A memorial in his honour in New York reads "In Memory of Patrick O'Donnell. who heroically gave up his life for Ireland in London, England 17 December 1883. Not tears but prayers for the dead who died for Ireland". O'Donnell's remains were located in the London cemetery by the National Graves Association. All executed prisoners are buried within prison grounds. When Newgate prison closed, the graves were moved.

===Tribute by the Irish-Americans===
Several pleas were made for his life by Victor Hugo According to the Freeman's Journal and Daily Commercial Advertiser: "President Chester A. Arthur received a deputation urging him to press for clemency consisting of congressmen Cox and Robinson, New York; Mirrosn, [sic] Springer, and Sinertz, Illinois; Lefevre and Foran, Ohio; Murphy, Iowa; Mabury, William Lamb, Indiana; M'Adoo, New Jersey; Collins, Massachusetts, and O'Neill and Burns, Missouri." The British government protested this plea for clemency and it was denied.

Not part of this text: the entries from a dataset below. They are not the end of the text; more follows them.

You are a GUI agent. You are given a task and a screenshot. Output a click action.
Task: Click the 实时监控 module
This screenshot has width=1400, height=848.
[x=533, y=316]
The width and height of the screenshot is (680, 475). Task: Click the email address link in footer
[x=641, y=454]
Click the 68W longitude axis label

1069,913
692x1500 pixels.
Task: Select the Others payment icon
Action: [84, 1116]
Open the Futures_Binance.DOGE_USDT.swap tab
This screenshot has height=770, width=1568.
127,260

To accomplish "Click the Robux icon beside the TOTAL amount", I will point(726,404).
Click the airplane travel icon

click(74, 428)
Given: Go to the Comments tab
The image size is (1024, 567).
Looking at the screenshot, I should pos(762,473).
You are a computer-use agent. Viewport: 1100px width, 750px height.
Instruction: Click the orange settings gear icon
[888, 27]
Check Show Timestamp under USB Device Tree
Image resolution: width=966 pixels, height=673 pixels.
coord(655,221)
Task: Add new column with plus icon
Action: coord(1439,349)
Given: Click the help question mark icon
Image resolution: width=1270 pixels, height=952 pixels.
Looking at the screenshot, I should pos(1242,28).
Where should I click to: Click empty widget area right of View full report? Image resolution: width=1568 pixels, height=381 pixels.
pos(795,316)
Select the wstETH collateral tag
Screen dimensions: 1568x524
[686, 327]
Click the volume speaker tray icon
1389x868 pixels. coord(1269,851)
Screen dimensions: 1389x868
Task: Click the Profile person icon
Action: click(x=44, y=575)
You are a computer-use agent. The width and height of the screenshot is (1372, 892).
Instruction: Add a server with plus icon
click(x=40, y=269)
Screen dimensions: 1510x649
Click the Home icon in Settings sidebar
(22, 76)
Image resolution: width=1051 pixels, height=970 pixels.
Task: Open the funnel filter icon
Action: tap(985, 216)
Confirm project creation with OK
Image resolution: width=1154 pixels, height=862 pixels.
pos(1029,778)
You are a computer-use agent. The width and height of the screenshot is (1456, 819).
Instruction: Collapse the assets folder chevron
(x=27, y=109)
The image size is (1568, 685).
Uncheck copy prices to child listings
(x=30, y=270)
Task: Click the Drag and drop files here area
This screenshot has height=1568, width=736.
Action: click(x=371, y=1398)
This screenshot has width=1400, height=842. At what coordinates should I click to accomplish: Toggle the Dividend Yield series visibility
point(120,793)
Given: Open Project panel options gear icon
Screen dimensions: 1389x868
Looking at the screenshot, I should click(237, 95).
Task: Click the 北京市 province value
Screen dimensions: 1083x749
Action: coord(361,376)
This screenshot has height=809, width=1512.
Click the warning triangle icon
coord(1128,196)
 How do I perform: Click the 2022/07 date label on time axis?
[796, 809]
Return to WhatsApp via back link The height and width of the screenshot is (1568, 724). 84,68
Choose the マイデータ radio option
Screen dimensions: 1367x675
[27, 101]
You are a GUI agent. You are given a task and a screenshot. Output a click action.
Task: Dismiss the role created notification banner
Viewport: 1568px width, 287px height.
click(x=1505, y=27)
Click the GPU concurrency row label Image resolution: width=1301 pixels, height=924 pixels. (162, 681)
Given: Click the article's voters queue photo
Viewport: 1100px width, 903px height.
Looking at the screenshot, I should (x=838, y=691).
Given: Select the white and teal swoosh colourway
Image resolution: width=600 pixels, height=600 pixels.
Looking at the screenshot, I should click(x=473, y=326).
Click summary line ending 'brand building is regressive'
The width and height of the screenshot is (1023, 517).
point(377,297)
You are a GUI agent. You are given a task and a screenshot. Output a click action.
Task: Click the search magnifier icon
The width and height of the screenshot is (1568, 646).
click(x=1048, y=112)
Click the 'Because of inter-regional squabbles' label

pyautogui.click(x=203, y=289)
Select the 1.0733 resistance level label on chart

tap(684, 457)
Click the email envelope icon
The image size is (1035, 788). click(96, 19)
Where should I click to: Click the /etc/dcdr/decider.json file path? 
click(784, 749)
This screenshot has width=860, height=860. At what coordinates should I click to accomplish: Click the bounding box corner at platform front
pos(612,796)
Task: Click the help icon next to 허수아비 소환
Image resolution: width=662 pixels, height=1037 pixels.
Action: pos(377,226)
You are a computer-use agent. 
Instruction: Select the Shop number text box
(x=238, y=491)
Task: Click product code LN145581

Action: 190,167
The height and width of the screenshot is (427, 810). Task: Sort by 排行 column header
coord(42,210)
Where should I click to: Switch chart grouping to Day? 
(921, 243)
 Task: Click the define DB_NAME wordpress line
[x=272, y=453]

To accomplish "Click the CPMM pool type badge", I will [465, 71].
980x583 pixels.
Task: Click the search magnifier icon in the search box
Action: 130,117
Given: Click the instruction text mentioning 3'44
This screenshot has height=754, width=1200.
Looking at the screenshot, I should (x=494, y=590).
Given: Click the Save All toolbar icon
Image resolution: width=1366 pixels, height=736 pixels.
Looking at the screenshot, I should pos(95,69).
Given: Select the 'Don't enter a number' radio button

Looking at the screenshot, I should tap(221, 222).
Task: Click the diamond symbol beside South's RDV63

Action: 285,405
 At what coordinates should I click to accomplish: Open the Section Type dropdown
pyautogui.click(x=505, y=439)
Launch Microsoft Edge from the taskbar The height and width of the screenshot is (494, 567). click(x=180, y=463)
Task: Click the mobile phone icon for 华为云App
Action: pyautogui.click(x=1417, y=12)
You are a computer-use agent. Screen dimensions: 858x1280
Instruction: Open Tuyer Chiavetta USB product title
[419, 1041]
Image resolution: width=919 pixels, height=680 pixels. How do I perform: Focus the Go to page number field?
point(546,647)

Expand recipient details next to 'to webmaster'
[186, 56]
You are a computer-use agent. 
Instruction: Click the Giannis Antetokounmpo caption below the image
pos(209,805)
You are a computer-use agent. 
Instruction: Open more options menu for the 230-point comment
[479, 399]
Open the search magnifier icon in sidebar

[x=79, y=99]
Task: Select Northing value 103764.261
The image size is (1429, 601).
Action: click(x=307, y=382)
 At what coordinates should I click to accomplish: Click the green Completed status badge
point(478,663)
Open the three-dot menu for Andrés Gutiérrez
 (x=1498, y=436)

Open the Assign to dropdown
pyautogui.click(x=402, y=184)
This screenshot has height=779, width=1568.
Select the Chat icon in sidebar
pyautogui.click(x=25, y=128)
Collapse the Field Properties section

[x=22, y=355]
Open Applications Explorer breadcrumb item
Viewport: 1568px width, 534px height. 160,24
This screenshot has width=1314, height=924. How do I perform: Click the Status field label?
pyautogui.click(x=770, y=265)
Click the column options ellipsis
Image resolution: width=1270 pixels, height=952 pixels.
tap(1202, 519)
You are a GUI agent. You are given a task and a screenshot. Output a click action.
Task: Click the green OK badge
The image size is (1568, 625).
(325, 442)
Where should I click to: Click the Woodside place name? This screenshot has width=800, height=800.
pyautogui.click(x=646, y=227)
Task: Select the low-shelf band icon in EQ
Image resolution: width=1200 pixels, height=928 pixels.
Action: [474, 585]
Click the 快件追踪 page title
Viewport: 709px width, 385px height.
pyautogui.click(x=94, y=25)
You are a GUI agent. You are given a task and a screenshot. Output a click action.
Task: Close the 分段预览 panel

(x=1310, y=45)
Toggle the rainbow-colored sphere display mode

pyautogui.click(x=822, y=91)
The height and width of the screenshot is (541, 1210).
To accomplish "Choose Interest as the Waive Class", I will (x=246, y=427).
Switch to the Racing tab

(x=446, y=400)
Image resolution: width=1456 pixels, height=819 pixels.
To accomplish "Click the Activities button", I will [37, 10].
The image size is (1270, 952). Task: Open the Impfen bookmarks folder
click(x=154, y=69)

A novel about Patrick O'Donnell has been published with the premise that upon learning of the interventions on his behalf by Victor Hugo, O’Donnell is purported to have written a series of 26 letters to the famous author and humanitarian; letters which never reached their intended recipient but were apparently discovered in 2016 and published in 'The Execution, Life and Times of Patrick O'Donnell'.

In 2022, a newly discovered manuscript of a novel by the important Irish-language writer Séamus Ó Grianna about O'Donnell was published under the title Báire na Fola.